The Strad Issue: January 2009
Musicians: Jean-Guihen Queyras (cello) Saarbrücken Radio Symphony Orchestra/Günther Herbig, Radio France Philharmonic Orchestra/Alexander Briger*, Orchestre de Paris/Gilbert Amy†
Composer: B. Mantovani, Schoeller, Amy
Three works from the past decade featured here suggest new paths the cello concerto might take in the 21st century. Jean-Guihen Queyras, a member of Ensemble InterContemporain for ten years, is an intelligent advocate, his superb technique and sympathy for new music combining in committed performances.
Bruno Mantovani’s Cello Concerto is scored for the same orchestra as Schumann’s, but there the similarity ends. There’s no magic in this very contemporary Mantovani, only a musical landscape in crisis. The mood is on edge the whole time, Queyras’s line jerky and wide-ranging, with huge flexibility required as he plunges from the highest to lowest tessitura.

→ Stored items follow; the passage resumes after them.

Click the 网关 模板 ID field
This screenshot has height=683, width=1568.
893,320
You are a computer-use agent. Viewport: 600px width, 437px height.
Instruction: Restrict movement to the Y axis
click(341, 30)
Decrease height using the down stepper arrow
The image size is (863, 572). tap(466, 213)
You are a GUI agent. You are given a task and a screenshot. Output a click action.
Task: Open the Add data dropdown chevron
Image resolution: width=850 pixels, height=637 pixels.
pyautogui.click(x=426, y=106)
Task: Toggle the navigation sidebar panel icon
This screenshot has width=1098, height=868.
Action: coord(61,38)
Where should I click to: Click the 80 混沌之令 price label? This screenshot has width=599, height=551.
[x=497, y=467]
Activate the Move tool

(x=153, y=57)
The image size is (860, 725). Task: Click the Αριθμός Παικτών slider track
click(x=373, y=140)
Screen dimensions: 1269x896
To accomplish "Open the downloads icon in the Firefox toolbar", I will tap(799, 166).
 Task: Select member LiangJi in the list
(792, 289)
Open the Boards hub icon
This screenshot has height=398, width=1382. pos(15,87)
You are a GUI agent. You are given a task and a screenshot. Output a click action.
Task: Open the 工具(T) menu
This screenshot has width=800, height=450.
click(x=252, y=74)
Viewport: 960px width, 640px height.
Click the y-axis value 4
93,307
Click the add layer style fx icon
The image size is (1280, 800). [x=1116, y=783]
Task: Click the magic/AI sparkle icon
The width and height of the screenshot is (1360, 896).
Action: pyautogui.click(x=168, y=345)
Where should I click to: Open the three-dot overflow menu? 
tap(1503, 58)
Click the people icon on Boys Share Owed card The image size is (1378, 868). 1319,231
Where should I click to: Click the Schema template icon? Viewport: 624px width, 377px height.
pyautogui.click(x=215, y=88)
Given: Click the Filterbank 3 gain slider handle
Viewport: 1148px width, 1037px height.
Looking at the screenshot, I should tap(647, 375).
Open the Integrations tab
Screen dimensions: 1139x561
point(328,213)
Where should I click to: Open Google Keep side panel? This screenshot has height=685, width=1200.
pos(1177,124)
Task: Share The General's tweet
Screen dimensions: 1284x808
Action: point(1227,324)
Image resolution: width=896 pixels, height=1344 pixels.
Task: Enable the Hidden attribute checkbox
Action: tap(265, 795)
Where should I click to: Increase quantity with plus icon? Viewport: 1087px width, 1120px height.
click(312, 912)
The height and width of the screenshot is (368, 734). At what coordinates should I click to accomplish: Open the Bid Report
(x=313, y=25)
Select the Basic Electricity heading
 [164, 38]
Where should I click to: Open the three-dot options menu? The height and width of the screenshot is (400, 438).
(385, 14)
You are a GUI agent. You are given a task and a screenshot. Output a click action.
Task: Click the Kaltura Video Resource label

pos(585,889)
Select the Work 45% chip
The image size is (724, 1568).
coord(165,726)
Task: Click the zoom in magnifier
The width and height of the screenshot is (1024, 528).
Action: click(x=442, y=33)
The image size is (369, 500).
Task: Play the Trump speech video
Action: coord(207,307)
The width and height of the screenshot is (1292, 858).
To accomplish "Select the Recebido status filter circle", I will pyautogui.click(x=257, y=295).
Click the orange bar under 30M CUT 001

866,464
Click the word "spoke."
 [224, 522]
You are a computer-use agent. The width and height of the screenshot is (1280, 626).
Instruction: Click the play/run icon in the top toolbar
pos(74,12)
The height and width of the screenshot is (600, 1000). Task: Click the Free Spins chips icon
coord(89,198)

Philippe Schoeller’s Eyes of the Wind keeps its concerto identity under wraps until the last movement, when Queyras, its dedicatee, emerges in a cadenza of virtuosic but completely non-showy legato semiquaver runs. It’s a subtle work, with insect-like twitterings and long attenuated notes like spider’s web. By contrast, Gilbert Amy’s concerto, a busy work featuring lots of rapid and neatly executed bow work from Queyras, uses an extensive percussion section as the solo cello’s main partner. The ‘Aérien, suspendu’ movement, with its incredibly beautiful soaring high notes, provides a memorable still point. The recorded sound is excellent, skilfully adjusted to the music’s needs.